# EXERCISE
Start at the first line of the listing below. Write out each line exactly, stopping after the one that contains "Kunker Wakasau di".

# DATA FOR ANALYSIS
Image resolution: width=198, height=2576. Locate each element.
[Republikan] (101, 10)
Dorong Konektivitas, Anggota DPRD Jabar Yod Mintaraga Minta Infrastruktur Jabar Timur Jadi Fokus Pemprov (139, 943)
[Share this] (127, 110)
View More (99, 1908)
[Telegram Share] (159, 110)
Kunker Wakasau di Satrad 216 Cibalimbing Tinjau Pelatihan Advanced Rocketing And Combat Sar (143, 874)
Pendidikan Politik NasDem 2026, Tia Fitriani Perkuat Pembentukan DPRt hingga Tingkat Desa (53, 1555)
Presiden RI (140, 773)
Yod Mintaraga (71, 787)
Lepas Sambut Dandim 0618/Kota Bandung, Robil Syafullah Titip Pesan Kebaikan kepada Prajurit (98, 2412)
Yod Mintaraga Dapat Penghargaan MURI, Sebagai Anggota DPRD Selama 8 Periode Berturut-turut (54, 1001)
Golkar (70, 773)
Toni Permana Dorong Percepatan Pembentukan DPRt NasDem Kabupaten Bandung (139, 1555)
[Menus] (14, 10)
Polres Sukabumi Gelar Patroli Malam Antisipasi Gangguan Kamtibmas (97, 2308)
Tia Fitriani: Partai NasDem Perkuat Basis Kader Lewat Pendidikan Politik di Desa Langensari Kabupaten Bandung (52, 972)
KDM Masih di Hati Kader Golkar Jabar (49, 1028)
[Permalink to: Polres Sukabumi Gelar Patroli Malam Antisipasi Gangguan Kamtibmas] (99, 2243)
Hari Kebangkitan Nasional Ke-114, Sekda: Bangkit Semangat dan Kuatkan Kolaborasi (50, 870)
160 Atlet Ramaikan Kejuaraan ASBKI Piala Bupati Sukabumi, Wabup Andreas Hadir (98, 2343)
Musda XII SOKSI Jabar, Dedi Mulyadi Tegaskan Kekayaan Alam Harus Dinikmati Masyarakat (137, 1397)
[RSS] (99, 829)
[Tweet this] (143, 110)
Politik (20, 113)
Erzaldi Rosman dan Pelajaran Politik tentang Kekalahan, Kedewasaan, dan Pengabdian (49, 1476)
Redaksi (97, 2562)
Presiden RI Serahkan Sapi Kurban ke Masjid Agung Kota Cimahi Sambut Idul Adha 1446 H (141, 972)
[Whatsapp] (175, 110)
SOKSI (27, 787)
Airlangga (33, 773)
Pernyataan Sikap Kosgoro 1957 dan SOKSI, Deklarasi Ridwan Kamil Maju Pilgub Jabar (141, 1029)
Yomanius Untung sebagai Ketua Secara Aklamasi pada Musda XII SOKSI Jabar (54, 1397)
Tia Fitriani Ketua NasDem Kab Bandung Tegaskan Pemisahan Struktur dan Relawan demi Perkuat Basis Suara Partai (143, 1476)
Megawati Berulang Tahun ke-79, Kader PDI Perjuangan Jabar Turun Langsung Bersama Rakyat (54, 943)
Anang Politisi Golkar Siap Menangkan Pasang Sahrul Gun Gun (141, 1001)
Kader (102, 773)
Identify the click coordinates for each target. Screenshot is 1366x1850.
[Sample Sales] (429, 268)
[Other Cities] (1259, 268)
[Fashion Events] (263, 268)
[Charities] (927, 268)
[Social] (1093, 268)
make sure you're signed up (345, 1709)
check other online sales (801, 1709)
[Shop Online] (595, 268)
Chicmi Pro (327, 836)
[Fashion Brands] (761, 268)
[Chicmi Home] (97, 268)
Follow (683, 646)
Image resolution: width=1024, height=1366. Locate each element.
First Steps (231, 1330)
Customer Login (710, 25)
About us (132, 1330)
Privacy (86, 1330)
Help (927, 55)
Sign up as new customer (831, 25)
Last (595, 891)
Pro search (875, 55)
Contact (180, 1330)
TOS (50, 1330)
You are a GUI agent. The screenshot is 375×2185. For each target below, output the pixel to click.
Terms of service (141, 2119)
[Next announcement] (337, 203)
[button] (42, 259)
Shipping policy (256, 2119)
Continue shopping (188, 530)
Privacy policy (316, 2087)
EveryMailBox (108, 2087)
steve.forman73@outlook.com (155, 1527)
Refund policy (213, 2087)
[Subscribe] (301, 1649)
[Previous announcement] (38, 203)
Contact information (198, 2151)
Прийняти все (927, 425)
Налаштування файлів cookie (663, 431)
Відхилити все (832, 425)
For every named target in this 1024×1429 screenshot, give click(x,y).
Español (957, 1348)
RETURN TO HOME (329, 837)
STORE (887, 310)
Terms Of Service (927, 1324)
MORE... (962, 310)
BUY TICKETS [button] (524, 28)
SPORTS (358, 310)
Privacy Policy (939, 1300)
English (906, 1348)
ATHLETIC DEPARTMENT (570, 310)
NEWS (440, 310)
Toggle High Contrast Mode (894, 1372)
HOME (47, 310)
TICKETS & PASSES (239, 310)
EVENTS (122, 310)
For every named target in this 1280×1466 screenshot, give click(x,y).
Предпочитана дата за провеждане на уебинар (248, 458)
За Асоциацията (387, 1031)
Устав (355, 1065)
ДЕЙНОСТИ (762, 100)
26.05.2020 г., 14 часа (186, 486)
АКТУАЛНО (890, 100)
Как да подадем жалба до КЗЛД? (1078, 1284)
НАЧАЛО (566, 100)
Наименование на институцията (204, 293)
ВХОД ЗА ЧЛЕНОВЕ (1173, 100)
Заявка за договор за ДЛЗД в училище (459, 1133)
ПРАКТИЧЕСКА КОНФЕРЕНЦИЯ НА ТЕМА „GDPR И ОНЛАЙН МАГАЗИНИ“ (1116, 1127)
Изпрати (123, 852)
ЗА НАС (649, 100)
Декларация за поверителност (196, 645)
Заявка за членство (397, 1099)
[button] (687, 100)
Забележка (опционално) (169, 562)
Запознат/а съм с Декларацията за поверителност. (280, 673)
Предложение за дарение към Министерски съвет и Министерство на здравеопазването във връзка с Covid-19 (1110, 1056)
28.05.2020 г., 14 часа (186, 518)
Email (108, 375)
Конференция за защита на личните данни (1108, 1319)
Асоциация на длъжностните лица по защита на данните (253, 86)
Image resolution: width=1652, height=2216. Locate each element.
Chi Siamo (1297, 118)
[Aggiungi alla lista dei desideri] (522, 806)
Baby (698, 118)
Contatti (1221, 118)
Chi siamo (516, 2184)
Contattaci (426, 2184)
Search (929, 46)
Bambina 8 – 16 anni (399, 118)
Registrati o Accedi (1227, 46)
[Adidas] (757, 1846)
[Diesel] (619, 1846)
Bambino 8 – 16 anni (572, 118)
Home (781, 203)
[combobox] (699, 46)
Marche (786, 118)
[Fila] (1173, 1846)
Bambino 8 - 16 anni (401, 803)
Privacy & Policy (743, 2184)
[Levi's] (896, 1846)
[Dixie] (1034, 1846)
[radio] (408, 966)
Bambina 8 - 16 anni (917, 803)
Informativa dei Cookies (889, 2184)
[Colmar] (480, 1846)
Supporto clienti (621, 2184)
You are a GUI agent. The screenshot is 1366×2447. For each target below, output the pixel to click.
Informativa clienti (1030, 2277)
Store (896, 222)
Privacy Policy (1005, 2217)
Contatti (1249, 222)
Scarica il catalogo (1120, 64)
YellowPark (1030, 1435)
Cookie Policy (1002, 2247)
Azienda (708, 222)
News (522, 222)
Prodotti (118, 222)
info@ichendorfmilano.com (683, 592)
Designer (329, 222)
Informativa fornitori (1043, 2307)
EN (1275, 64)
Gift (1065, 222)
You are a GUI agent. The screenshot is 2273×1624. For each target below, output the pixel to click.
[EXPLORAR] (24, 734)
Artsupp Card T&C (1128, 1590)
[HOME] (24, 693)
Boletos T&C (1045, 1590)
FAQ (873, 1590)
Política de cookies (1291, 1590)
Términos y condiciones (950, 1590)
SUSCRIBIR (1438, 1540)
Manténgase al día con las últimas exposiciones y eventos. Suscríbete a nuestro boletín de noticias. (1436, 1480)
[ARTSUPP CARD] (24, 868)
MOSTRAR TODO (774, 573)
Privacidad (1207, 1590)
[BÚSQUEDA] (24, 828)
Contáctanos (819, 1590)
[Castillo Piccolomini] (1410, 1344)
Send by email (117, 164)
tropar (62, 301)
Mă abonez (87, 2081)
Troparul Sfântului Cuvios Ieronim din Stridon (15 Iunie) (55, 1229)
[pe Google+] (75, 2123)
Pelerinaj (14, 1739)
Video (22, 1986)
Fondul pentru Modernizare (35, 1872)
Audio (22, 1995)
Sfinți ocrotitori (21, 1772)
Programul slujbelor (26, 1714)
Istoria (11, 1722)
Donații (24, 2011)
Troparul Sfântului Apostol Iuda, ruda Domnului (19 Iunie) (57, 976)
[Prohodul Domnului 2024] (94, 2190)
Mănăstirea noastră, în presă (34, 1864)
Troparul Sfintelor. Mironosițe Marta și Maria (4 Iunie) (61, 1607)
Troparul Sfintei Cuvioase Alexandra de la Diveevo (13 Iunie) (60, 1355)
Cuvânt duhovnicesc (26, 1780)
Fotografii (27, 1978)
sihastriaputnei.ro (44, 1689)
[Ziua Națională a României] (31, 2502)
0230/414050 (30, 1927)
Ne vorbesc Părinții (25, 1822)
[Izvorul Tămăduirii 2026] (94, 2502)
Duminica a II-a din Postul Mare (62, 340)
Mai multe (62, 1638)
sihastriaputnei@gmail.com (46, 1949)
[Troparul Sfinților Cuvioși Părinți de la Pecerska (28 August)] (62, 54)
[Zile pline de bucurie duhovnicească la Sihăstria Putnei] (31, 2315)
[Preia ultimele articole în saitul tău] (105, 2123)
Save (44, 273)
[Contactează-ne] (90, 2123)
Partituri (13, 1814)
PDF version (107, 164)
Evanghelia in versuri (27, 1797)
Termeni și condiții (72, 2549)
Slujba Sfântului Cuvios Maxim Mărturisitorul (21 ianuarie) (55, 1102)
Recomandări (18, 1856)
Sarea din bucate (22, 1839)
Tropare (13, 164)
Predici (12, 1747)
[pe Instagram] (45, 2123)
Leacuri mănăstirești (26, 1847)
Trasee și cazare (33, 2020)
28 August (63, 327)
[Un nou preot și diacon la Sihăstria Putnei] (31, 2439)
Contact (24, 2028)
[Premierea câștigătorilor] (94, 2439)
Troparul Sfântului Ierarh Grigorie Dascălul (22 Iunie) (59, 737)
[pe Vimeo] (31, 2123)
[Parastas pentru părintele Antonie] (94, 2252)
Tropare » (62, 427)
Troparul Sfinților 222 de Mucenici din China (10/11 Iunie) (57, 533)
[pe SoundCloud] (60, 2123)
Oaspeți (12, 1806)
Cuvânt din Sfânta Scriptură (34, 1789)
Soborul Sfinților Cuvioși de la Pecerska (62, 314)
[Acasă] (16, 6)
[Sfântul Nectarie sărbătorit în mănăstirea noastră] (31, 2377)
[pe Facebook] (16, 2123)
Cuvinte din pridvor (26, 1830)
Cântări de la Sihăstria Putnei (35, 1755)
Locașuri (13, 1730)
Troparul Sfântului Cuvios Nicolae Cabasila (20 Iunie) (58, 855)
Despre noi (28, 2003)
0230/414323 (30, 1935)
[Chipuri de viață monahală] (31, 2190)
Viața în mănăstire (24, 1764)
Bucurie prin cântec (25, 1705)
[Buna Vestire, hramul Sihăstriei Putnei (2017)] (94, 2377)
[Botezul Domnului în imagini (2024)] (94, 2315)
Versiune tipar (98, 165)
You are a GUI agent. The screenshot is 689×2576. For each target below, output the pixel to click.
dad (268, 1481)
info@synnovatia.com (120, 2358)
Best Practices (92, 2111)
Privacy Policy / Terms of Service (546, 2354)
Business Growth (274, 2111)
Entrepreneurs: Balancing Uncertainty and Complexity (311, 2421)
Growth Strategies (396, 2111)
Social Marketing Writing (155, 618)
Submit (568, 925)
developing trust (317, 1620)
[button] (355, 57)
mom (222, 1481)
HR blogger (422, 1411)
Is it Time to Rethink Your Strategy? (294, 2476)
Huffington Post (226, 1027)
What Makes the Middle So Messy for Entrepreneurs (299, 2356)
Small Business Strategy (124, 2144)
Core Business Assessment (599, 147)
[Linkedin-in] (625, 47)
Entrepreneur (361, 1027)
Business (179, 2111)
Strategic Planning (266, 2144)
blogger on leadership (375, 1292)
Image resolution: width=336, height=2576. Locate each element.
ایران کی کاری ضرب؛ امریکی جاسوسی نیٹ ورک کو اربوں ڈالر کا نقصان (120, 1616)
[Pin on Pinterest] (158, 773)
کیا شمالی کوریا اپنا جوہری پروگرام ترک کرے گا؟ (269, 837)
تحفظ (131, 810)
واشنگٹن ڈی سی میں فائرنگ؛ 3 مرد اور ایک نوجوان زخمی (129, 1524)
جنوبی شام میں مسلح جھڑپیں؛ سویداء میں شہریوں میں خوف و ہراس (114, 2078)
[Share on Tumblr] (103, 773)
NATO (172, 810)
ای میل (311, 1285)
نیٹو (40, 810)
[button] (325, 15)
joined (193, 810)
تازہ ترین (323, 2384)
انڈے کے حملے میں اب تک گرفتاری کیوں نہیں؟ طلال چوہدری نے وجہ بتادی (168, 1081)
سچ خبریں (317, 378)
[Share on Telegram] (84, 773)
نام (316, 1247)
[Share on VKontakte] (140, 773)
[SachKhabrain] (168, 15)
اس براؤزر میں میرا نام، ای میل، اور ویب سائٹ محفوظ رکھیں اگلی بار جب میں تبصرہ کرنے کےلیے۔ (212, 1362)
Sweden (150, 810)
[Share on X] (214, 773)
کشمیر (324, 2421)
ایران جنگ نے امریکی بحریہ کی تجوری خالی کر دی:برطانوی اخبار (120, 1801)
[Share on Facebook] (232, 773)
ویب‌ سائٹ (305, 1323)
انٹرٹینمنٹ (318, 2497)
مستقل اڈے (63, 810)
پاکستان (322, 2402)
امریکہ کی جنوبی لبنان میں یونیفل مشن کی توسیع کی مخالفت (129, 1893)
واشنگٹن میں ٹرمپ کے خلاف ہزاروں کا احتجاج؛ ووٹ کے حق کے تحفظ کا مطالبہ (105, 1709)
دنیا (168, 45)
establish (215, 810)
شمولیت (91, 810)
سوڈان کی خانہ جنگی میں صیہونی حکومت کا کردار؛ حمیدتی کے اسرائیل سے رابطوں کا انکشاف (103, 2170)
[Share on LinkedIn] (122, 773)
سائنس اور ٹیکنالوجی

# SOLUTION
Image resolution: width=198, height=2576. Locate each element.
[Republikan] (101, 10)
Dorong Konektivitas, Anggota DPRD Jabar Yod Mintaraga Minta Infrastruktur Jabar Timur Jadi Fokus Pemprov (139, 943)
[Share this] (127, 110)
View More (99, 1908)
[Telegram Share] (159, 110)
Kunker Wakasau di Satrad 216 Cibalimbing Tinjau Pelatihan Advanced Rocketing And Combat Sar (143, 874)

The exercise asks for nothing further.